◆ WORK TO DO
Repeat word for word the passage from the PX4 Compact forum thread below, starting with "# Px4 compact" and going on through "guys think thanks.".

◆ SOURCE TEXT
# Px4 compact vs



## Bmansell33 (May 22, 2013)

Hello from WY, im new to the forum and would like everyones input on beretta px4 storm compact. Im looking at it for my first "all around" ( home, carry, fun) gun. If anyone has suggestions for similar guns that they believe are better im up for listening. I held a sig p250 today and ot was comparable to comfort in my hand as the px4 so im looking to see what you guys think thanks.


----------



## high pockets (Apr 25, 2011)

I have a PX4 Compact in my EDC rotation. It shoots very accurately, and is fairly soft shooting. I have been very pleased with the firearm. I have pretty much replaced it, however, with an HK P30S. The PX4 Compact was great until I held the P30. Once I handled the HK, I was ruined. The only complaint I have heard about the PX4 is that the stippling in the polymer is not very agressive. I have about 400 rounds through mine with no malfunctions whatsoever.

Good luck with your search, and I am sure you will be very happy with the PX4 Compact. Just don't pick up an HK.


----------



## TAPnRACK (Jan 30, 2013)

Agree with above... the PX4 compact was my EDC for about a year and functioned flawlessly. The non-agressive grip is it's biggest issue... along with it's bulk, cuz it is a little tank. Just use a sturdy belt and you'll be fine. Biggest compliment regarding it would have to be it's accuracy and light recoil (due to heavy slide).

I've switched my EDC from the PX4 due to the smooth grip and bulk... but as a home defense gun or a fun range gun it truely shines.

You could do much worse than the PX4... just my 2 cents since I've owned one since 2009.


----------



## Bmansell33 (May 22, 2013)

What did you change your edc to fom px4?


----------



## TAPnRACK (Jan 30, 2013)

For last 2 years I've been carrying a Sig P238 w/extended mag. I like to carry everywhere and it is much easier to conceal due to it's thin frame and short height/length. I do carry larger handguns if my destination dictates it... but I found it a chore to lug a PX4 during summertime while wearing t-shirt/shorts, especially if your active like me. Little kids keep ya moving, chasing and climbing...lol.

Interface element entries
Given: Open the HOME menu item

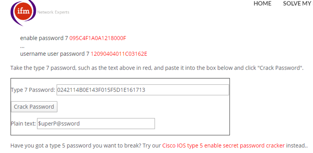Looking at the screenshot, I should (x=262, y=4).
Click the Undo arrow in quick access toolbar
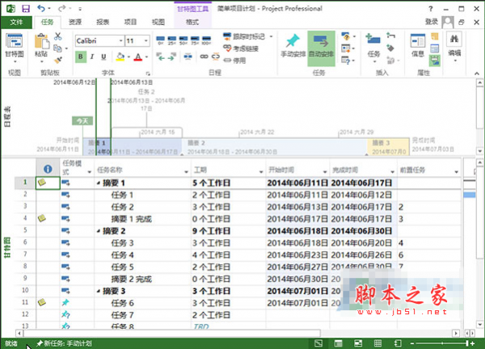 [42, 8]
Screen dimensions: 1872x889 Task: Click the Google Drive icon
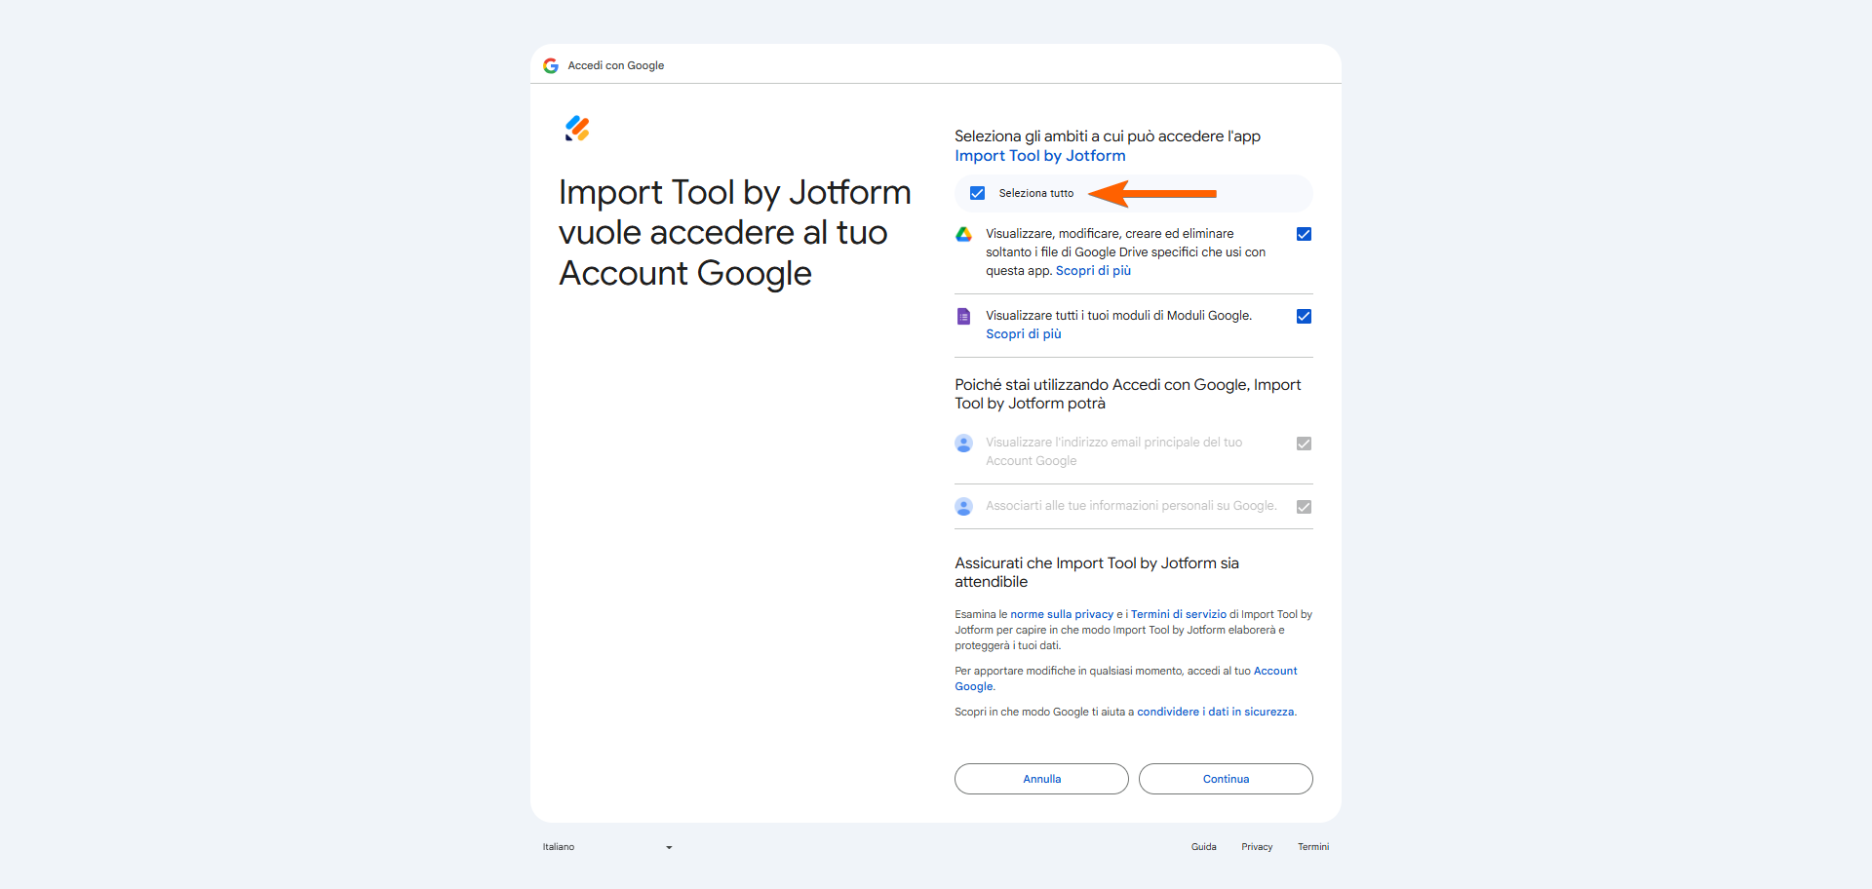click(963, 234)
...
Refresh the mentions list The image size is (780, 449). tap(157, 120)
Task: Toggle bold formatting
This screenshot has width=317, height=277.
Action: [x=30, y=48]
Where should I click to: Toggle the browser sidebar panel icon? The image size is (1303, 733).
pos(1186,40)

◆ RESULT OF THIS TASK
# Px4 compact vs



## Bmansell33 (May 22, 2013)

Hello from WY, im new to the forum and would like everyones input on beretta px4 storm compact. Im looking at it for my first "all around" ( home, carry, fun) gun. If anyone has suggestions for similar guns that they believe are better im up for listening. I held a sig p250 today and ot was comparable to comfort in my hand as the px4 so im looking to see what you guys think thanks.